WORK TO COMPLETE>
Where the material below has a line containing "Click marker 5 on timeline ruler", start repeating exactly, and keep going through the line containing "Click the Windows", with no other lines.

MATERIAL FOR THIS TASK>
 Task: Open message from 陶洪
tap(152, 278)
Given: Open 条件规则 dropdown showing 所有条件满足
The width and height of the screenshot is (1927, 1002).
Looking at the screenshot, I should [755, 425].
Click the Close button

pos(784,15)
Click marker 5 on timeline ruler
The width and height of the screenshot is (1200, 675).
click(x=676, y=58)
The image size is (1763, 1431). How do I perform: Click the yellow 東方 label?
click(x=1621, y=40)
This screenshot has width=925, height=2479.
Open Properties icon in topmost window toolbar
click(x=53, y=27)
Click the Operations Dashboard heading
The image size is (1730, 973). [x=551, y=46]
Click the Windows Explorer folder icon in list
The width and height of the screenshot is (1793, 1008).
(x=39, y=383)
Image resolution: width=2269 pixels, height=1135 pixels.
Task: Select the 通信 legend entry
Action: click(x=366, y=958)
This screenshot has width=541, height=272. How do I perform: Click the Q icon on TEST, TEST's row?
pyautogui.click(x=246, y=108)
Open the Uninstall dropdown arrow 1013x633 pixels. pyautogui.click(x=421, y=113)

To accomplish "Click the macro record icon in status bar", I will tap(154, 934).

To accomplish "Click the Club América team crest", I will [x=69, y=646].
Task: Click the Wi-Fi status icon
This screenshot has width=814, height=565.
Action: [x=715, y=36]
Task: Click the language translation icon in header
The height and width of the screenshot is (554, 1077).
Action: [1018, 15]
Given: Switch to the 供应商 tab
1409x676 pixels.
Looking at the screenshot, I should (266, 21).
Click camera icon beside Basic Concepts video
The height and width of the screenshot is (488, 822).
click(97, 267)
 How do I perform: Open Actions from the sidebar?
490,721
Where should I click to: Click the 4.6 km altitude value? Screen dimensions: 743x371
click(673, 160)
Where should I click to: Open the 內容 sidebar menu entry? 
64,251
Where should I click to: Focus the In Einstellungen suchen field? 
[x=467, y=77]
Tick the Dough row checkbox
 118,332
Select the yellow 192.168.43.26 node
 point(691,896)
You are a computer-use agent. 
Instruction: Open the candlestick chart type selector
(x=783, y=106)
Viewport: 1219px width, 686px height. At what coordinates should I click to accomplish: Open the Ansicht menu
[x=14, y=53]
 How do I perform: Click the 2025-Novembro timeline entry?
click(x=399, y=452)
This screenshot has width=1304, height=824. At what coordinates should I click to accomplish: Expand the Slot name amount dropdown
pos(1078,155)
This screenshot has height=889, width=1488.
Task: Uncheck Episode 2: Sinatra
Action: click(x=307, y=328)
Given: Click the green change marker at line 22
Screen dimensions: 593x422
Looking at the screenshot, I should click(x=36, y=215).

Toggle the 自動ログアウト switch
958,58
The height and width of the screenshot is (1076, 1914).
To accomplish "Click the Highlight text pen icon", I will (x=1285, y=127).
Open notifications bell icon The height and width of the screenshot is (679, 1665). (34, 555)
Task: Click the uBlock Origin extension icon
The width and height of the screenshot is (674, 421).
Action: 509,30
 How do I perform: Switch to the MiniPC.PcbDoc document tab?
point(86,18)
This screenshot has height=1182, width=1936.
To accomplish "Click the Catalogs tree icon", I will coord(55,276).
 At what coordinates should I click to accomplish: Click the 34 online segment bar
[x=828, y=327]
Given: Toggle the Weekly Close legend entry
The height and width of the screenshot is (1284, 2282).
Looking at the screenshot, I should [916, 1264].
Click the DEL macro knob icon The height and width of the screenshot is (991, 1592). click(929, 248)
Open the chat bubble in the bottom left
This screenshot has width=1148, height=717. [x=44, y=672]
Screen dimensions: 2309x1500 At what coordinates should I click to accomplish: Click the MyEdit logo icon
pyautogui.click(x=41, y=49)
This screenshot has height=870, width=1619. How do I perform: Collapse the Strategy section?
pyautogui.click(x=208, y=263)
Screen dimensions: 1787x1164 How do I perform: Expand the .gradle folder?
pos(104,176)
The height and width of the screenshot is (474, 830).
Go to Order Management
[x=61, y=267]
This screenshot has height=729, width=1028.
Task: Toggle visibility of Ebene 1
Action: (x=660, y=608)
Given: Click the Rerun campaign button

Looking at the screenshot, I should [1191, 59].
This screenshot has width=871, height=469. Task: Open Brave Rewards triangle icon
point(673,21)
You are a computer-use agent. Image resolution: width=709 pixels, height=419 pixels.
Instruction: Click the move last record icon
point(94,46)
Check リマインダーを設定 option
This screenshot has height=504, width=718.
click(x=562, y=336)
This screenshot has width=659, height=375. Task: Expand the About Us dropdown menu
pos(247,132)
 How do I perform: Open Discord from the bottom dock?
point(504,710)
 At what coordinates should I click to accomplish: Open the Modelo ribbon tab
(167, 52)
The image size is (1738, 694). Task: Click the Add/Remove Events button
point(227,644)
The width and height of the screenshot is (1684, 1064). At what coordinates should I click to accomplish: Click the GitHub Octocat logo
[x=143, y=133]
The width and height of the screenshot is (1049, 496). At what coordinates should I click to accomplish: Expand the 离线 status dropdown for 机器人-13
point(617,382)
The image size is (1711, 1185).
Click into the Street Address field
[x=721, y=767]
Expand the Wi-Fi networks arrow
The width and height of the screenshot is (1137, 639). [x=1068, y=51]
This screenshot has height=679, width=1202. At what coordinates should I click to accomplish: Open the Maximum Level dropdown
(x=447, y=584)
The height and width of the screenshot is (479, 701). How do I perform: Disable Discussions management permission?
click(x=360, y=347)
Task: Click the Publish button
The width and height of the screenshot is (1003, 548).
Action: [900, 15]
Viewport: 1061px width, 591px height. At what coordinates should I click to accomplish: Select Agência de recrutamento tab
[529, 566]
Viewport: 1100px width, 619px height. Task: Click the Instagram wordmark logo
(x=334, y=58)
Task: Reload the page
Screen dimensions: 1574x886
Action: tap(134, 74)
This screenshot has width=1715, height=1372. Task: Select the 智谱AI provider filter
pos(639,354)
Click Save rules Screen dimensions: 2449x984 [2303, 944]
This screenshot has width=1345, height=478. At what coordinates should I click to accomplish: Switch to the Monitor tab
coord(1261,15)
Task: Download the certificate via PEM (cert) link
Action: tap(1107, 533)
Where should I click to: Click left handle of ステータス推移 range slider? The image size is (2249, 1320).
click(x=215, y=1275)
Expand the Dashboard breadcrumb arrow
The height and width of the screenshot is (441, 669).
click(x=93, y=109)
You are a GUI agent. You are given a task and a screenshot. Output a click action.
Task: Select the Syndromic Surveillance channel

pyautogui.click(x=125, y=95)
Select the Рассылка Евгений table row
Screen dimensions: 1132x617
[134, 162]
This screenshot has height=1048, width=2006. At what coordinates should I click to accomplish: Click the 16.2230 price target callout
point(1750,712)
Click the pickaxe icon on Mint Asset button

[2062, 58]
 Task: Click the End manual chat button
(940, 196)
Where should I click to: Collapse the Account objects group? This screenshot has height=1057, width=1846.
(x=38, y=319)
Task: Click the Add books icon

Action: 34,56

EXERCISE OUTPUT>
Click marker 5 on timeline ruler
The width and height of the screenshot is (1200, 675).
click(x=676, y=58)
The image size is (1763, 1431). How do I perform: Click the yellow 東方 label?
click(x=1621, y=40)
This screenshot has width=925, height=2479.
Open Properties icon in topmost window toolbar
click(x=53, y=27)
Click the Operations Dashboard heading
The image size is (1730, 973). [x=551, y=46]
Click the Windows Explorer folder icon in list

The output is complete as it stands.